Begin Text segment

This was too much for Legolas, who stood and turned away. 'I don't think we two can hold intelligent discourse any more,' the Elf said angrily. 'Whatever you may say, I'm no longer going to listen to your words.'

But Gloin stood and, rounding the table at great speed, grabbed Legolas and shouted into his leaf-shaped ear. 'Gonna ignore me, huh?' the angry Dwarf shouted. 'Gonna call me hysterical and then ignore me, huh? Well, ignore this! Liar, liar, liar!' he yelled, directly into Legolas' face so there would be no chance of ignoring him.

'Can we get back to the Ring?' Aragorn asked.

'No, wait, my honor's been besmirched,' Gloin demanded. 'I'd be happy to talk about the Ring, but everyone else here keeps on impugning my character. And I'm sick of it.'

'Will you shut the hell up!' Boromir shouted, standing suddenly and pulling his great broadsword in his rage. 'I'm sick and tired of your arguing! Shut the hell up and listen! We were talking about Gollum and the Ring! Can we get back to that, please?'

'I don't think the current conversation is being very constructive,' Aragorn agreed.

Gloin looked at the two Men, a surly look on his face. 'Oh, sure, it's easy for the people who aren't involved in the argument to play at being peacemaker. Their honor isn't at stake! But if either of you were involved in this argument, you'd understand that dropping it isn't as easy as all that.'

'I've been in many a battle-' Boromir announced.

'Yeah, I bet,' Gloin said dismissively.

'Maybe you could both just put this behind you, so that we can get back to weightier matters,' Aragorn suggested.

End Text segment
Begin Provided material

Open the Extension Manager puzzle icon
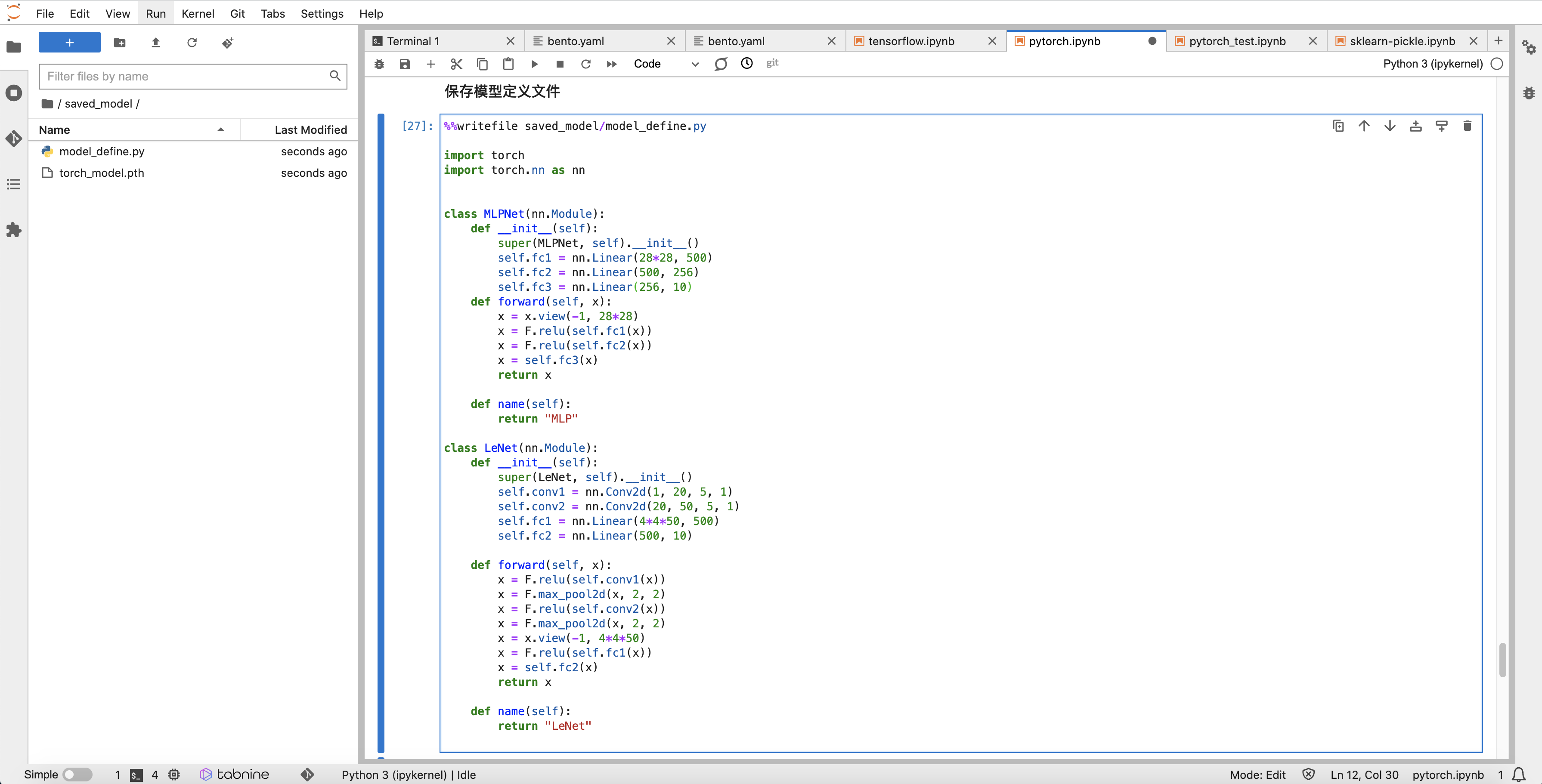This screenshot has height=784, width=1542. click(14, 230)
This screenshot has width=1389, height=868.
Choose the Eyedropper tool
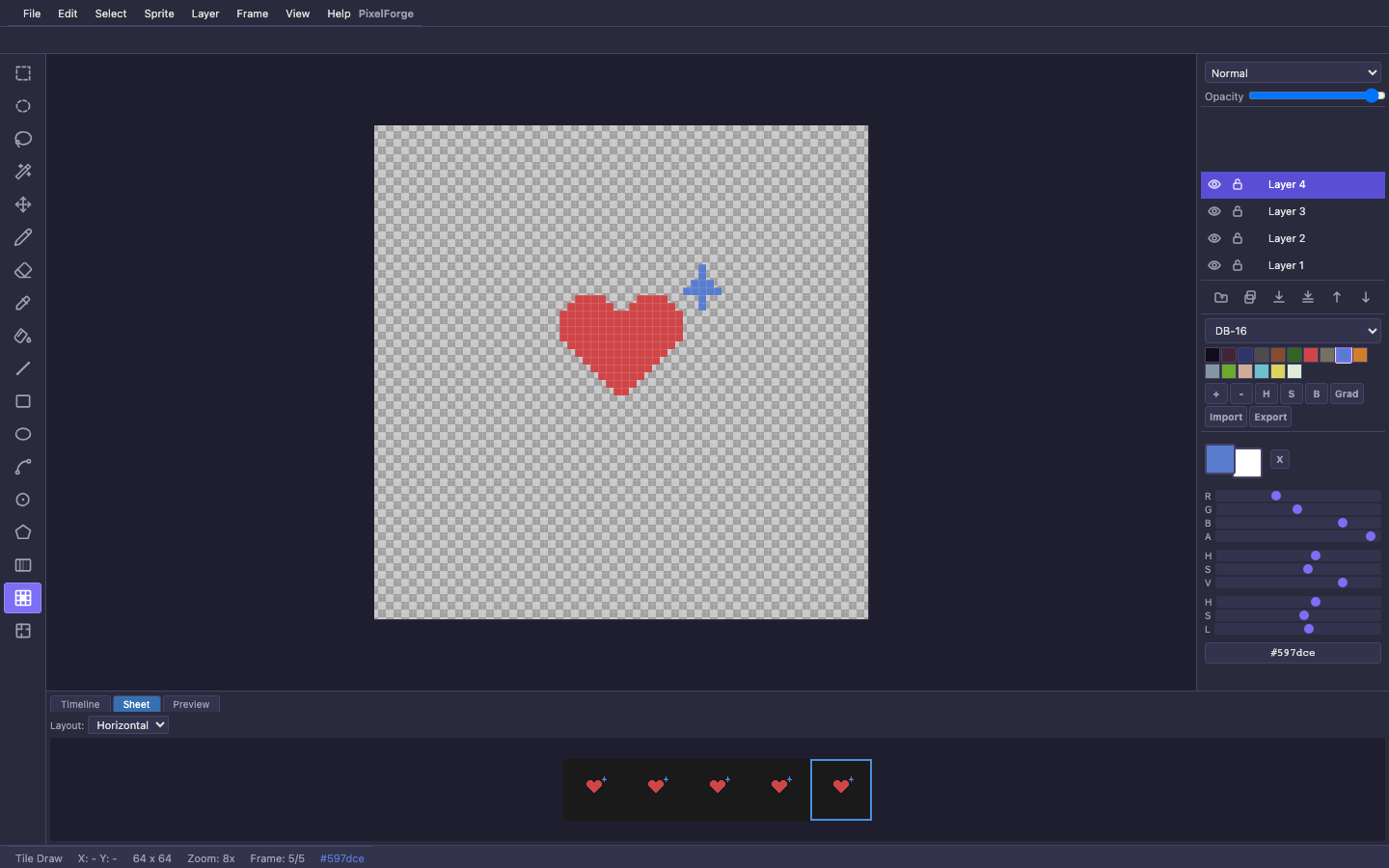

End Provided material

Set down, word for word, everything in the passage about Gloin's quarrel with Legolas from "But Gloin stood" down to "Ring?' Aragorn asked.".

But Gloin stood and, rounding the table at great speed, grabbed Legolas and shouted into his leaf-shaped ear. 'Gonna ignore me, huh?' the angry Dwarf shouted. 'Gonna call me hysterical and then ignore me, huh? Well, ignore this! Liar, liar, liar!' he yelled, directly into Legolas' face so there would be no chance of ignoring him.

'Can we get back to the Ring?' Aragorn asked.